• Task directions
Please output exactly the lines from the one containing "Where should I click to: Open" through the last line of the records, both included.
---------- Task data
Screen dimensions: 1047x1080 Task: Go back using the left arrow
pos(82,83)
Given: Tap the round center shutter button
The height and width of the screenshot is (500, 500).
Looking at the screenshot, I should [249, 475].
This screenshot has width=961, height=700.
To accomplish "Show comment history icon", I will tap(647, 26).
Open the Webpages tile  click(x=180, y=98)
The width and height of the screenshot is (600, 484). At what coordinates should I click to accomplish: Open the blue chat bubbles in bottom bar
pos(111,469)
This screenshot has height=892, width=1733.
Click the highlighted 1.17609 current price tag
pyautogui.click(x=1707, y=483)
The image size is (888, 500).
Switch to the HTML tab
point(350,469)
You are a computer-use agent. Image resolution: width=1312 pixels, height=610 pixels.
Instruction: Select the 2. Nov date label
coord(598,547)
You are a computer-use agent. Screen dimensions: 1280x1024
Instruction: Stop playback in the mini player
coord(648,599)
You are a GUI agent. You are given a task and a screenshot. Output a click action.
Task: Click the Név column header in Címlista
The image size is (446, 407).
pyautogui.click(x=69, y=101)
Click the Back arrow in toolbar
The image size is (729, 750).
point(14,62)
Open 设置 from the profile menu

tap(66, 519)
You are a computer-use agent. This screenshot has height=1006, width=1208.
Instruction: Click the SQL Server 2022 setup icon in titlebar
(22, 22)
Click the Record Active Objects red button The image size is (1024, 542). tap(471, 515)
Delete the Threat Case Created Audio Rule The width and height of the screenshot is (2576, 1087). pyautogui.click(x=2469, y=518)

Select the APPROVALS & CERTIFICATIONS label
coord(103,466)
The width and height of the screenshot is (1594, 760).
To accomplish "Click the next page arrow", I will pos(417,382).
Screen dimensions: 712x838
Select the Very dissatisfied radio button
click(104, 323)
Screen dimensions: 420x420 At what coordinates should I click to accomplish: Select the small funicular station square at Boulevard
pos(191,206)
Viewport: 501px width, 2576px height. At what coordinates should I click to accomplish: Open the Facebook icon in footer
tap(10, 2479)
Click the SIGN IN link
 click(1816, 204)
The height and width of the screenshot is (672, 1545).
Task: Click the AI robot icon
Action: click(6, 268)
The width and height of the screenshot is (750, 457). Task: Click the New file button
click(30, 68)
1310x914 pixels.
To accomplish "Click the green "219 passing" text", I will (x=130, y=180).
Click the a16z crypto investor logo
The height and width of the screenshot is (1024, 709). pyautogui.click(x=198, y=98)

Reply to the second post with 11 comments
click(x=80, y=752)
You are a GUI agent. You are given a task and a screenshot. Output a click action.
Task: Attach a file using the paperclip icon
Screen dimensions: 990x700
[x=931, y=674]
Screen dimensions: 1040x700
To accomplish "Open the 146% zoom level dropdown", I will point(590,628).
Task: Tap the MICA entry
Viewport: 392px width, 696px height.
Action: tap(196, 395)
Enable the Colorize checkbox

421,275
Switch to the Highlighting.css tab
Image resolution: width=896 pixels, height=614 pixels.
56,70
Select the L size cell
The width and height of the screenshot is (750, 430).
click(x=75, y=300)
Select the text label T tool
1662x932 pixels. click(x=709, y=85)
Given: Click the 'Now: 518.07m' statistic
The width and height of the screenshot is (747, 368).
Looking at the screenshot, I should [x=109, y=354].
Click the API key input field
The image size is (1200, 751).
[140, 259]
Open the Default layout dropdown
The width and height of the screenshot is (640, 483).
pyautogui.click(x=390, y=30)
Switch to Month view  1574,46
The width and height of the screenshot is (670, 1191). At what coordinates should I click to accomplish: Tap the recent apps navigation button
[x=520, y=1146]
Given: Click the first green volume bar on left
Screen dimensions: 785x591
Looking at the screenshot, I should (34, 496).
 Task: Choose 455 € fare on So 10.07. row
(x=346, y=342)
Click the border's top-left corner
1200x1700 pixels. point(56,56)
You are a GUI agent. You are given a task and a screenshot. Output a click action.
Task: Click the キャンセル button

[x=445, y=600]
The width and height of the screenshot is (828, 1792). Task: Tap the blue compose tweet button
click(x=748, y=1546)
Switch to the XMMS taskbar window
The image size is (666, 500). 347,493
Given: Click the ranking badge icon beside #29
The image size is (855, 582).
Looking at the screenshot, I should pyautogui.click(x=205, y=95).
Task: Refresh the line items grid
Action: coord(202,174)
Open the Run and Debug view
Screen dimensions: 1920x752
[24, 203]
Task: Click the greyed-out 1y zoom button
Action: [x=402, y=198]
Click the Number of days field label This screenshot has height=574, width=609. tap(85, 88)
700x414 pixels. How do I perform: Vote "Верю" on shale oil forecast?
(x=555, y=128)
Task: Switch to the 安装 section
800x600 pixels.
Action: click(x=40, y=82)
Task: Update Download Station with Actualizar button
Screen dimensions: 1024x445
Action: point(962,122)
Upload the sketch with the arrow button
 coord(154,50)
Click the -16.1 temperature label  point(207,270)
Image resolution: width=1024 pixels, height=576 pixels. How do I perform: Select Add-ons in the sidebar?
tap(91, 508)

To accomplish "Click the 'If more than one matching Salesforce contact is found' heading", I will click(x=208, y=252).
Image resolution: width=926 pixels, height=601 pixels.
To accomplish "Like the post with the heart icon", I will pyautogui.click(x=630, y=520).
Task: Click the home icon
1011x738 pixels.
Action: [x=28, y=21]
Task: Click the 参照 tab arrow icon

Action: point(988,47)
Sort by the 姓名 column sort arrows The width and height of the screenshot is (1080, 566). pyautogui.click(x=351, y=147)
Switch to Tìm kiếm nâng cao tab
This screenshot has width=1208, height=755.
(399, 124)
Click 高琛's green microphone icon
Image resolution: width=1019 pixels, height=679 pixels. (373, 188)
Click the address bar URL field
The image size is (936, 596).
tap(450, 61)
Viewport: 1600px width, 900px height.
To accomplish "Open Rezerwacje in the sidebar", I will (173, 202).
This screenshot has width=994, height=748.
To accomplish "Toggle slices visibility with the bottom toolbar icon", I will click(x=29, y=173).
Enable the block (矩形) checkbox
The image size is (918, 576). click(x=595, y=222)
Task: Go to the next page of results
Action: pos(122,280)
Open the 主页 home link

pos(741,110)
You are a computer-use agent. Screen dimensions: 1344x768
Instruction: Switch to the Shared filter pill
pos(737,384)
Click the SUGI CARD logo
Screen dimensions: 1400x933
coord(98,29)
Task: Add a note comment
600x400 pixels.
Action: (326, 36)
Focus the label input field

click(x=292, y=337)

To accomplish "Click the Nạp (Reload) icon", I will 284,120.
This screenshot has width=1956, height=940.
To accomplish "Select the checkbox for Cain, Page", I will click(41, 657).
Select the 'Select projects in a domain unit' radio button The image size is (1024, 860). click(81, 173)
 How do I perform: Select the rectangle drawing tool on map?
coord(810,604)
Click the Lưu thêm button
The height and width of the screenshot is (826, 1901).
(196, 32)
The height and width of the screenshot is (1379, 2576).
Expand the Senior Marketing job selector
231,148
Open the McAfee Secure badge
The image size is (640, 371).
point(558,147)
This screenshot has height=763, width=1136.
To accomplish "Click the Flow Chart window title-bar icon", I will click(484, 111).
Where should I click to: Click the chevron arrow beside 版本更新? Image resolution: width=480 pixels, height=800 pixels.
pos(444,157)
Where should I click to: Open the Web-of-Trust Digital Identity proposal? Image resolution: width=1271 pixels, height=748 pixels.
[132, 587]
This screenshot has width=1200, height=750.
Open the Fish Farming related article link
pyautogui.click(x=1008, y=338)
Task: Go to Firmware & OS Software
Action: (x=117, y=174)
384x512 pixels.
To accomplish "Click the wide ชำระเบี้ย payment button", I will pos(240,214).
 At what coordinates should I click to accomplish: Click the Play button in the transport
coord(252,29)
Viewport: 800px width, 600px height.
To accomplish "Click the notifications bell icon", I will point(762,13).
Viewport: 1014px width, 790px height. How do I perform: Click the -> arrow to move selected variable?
--------------------
• Reply
Where should I click to: Open the Web-of-Trust Digital Identity proposal? Image resolution: width=1271 pixels, height=748 pixels.
[132, 587]
This screenshot has width=1200, height=750.
Open the Fish Farming related article link
pyautogui.click(x=1008, y=338)
Task: Go to Firmware & OS Software
Action: (x=117, y=174)
384x512 pixels.
To accomplish "Click the wide ชำระเบี้ย payment button", I will pos(240,214).
 At what coordinates should I click to accomplish: Click the Play button in the transport
coord(252,29)
Viewport: 800px width, 600px height.
To accomplish "Click the notifications bell icon", I will point(762,13).
Viewport: 1014px width, 790px height. How do I perform: Click the -> arrow to move selected variable?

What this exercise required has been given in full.